The vulnerability exists due to insufficient sanitization of user-supplied data when constructing CSV files. A local administrator can store malformed data in certain XCC server informational fields, that could result in crafted formulas being stored in an exported CSV file.

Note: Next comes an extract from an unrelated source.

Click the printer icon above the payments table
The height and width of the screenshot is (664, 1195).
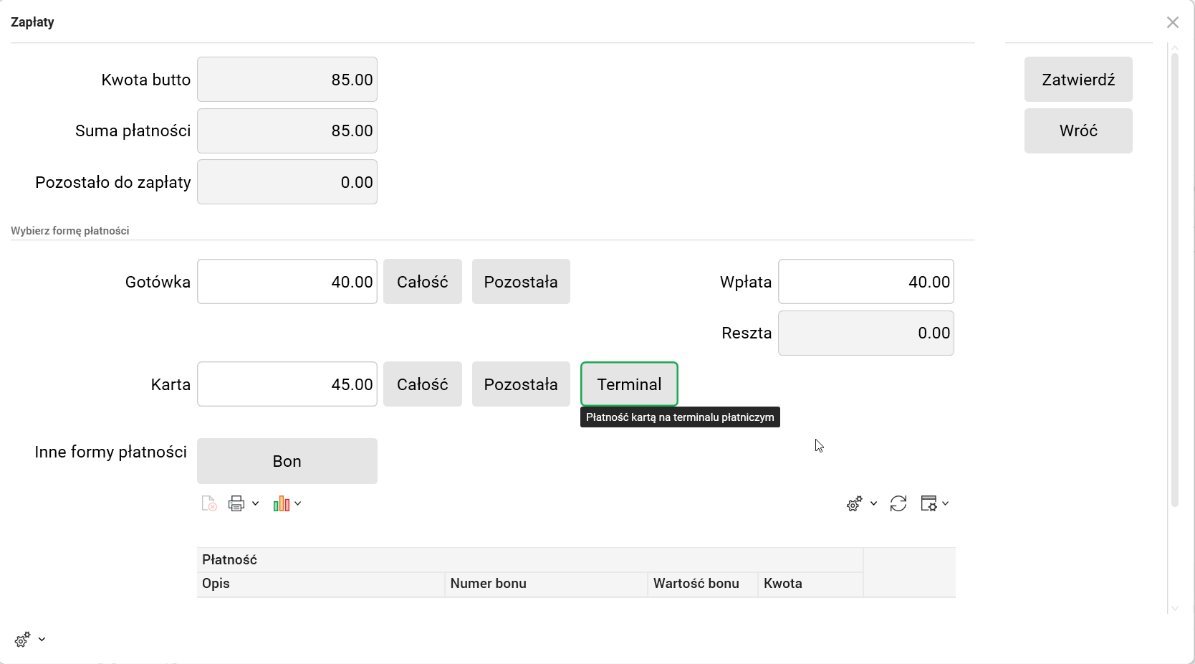236,504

Successful exploitation of this vulnerability may allow a local administrator to execute arbitrary code and compromise of vulnerable system.
Mitigation
| Product | Minimum Fix Version | Download Link | Status Last Updated |
| ThinkAgile HX series, Machine Types: 7X82, 7Y88, 7Z03 | TEI392M | https://datacentersupport.lenovo.com/downloads/DS542158 | 2019-11-19 |
| ThinkAgile HX Series, Machine Types: 7X83,YX84,7Y89,7Y90,7Z04,7Z05,7Z06,7Z07 | CDI340M | https://datacentersupport.lenovo.com/downloads/DS542159 | 2019-11-19 |
| ThinkAgile MX Certified Nodes, Machine Types: 7Z20,7D1H | CDI340M | https://datacentersupport.lenovo.com/downloads/DS542159 | 2019-11-19 |
| ThinkAgile VX series, Machine Types: 7Y11, 7Y12, 7Y92 | TEI392M | https://datacentersupport.lenovo.com/downloads/DS542158 | 2019-11-19 |
| ThinkAgile VX Series, Machine Types: 7Y13,7Y14,7Y93,7Y94 | CDI340M | https://datacentersupport.lenovo.com/downloads/DS542159 | 2019-11-19 |
| ThinkSystem SD530, Machine Types: 7X21 | TEI392M | https://datacentersupport.lenovo.com/downloads/DS542158 | 2019-11-19 |
| ThinkSystem SD650 DWC Dual Node Tray, Machine Types: 7X58 | TEI392M | https://datacentersupport.lenovo.com/downloads/DS542158 | 2019-11-19 |
| ThinkSystem SN550, Machine Types: 7X16 | TEI392M | https://datacentersupport.lenovo.com/downloads/DS542158 | 2019-11-19 |
| ThinkSystem SN850, Machine Types: 7X15 | TEI392M | https://datacentersupport.lenovo.com/downloads/DS542158 | 2019-11-19 |
| ThinkSystem SR150 / SR158, Machine Types: 7Y54,7Y55 | TEI392M | https://datacentersupport.lenovo.com/downloads/DS542158 | 2019-11-19 |
| ThinkSystem SR250/SR258, Machine Types: 7Y51,7Y52,7Y72,7Y73,7Y53 | TEI392M | https://datacentersupport.lenovo.com/downloads/DS542158 | 2019-11-19 |
| ThinkSystem SR530, Machine Types: 7X07,7X08 | CDI340M | https://datacentersupport.lenovo.com/downloads/DS542159 | 2019-11-19 |
| ThinkSystem SR550, Machine Types: 7X03,7X04 | CDI340M | https://datacentersupport.lenovo.com/downloads/DS542159 | 2019-11-19 |
| ThinkSystem SR570, Machine Types: 7Y02,7Y03 | CDI340M | https://datacentersupport.lenovo.com/downloads/DS542159 | 2019-11-19 |
| ThinkSystem SR590, Machine Types: 7X98,7X99 | CDI340M | https://datacentersupport.lenovo.com/downloads/DS542159 | 2019-11-19 |
| ThinkSystem SR630, Machine Types: 7X01,7X02 | CDI340M | https://datacentersupport.lenovo.com/downloads/DS542159 | 2019-11-19 |
| ThinkSystem SR650, Machine Types: 7X05,7X06 | CDI340M | https://datacentersupport.lenovo.com/downloads/DS542159 | 2019-11-19 |
| ThinkSystem SR670 Server, Machine Types: 7Y36, 7Y37, 7Y38 | G1I312 | https://datacentersupport.lenovo.com/downloads/DS542157 | 2019-11-19 |
| ThinkSystem SR850, Machine Types: 7X18, 7X19 | TEI392M | https://datacentersupport.lenovo.com/downloads/DS542158 | 2019-11-19 |
| ThinkSystem SR860, Machine Types: 7X69, 7X70 | TEI392M | https://datacentersupport.lenovo.com/downloads/DS542158 | 2019-11-19 |
| ThinkSystem SR950 Server, Machine Types: 7X11,7X12,7X13,7Y95,7Y96,7Z08,7Z09 | PSI328M | https://datacentersupport.lenovo.com/downloads/DS542206 | 2019-11-19 |
| ThinkSystem ST250/ST258, Machine Types: 7Y45,7Y46,7Y47 | TEI392M | https://datacentersupport.lenovo.com/downloads/DS542158 | 2019-11-19 |
| ThinkSystem ST550, Machine Types: 7X09,7X10 | CDI340M | https://datacentersupport.lenovo.com/downloads/DS542159 | 2019-11-19 |
| ThinkSystem ST558, Machine Types: 7Y15,7Y16 | CDI340M | https://datacentersupport.lenovo.com/downloads/DS542159 | 2019-11-19 |
Vulnerable software versions
Lenovo XClarity Controller (XCC): 1.02 - 2.85
External links
http://support.lenovo.com/solutions/LEN-29118
Q & A
Can this vulnerability be exploited remotely?
Yes. This vulnerability can be exploited by a remote authenticated privileged user via the Internet.
Is there known malware, which exploits this vulnerability?
No. We are not aware of malware exploiting this vulnerability.